Feminine energy and the baby blanket

September 19th, 2008

Feminism in the ’90s

Embracing feminine energy … It sounded like a good idea.

My friend Gail was one of the organizers. About 25 women would sit around a large carpeted room and explore the force of story in their lives; we’d bask in the solstice magic of symbol; the leader would be wonderfully insightful.

We started out the morning warm and fuzzy as a baby blanket. But as the day wore on, I found myself wishing for a little more intellectual rigour – and a little less of Doris.
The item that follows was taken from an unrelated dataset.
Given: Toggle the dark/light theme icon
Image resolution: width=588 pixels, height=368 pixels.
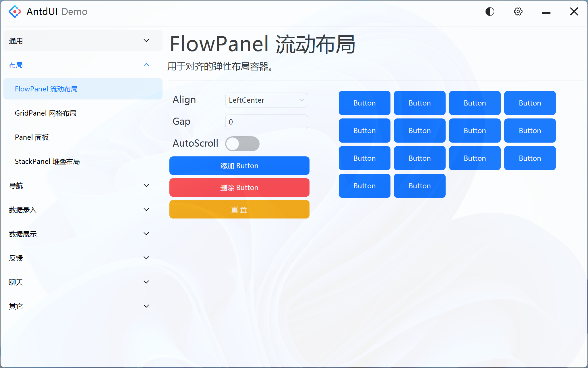Looking at the screenshot, I should click(489, 12).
I’m not sure what trauma she suffered in her childhood. I felt obscurely sorry for someone who was obviously in such long-term psychic pain. At the same time, as she rocked herself and recounted nightmares, I could hear my mother’s voice saying tartly, “Come on, now. Get a hold of yourself.”

I suppose one of the reasons I didn’t respond too well to Doris was this sense that she didn’t like me either. I had been sitting beside her for a while, but when a latecomer arrived, Doris interposed her between my seat and hers saying, “Here. I need you beside me.”

Unfortunately, I was stuck in a little sub-group with her and two of her friends for much of the afternoon. If there was any feminine energy circulating, it was passing me by. Anything I said was bundled off in the baby blanket and suffocated on the spot.

The idea of ‘the feminine’ – a cluster of powers, characteristics, and ways of relating to the universe that has often been undervalued in western civilization – is an attractive and often fruitful one. But it poses the same dangers that any system of thought can pose: it’s too easy to be so enchanted with the pattern that you want to impose it on everything that moves. Whether you’re Brian Mulroney trying to impose a labour-negotiation model on the Meech Lake talks, or an environmentalist trying to impose purity on a messy world, you’re at risk for developing tunnel vision.

The other related danger about the whole idea of the feminine is that it is essentially part of a duality. It is what is not ‘masculine’ and it leads us to divvy up the world into two piles. If ‘logic’ is masculine, ‘’intuition’ is feminine. Changing the adjectives used to describe intuition from ‘sloppy and emotional’ to ‘powerful and creative’ may help celebrate it and change attitudes, but it still implies we exist as polarities, not as a whole.

It is as inconsequential to label certain qualities as ‘feminine’ and others as ‘masculine’ as it is to use ‘le’ and ‘la’ in French. We create an arbitrary grammar, an allocation of words that in themselves do not have gender, then end up matching the arbitrary grammar to real gender and acting as though this hybrid construct governed real men and real women.

That men and women differ is true in many biological ways; as a result there are many ways in which men and women differ psychologically. This biological-psychological link is a provocative and interesting field of study and contemplation.

But you can’t get too carried away by it. The differences between men and women are dwarfed on the one hand by our common humanity and, on the other, by the enormous differences among individuals.

I’m all for baby blankets. But I am a lot more like David than I am like Doris.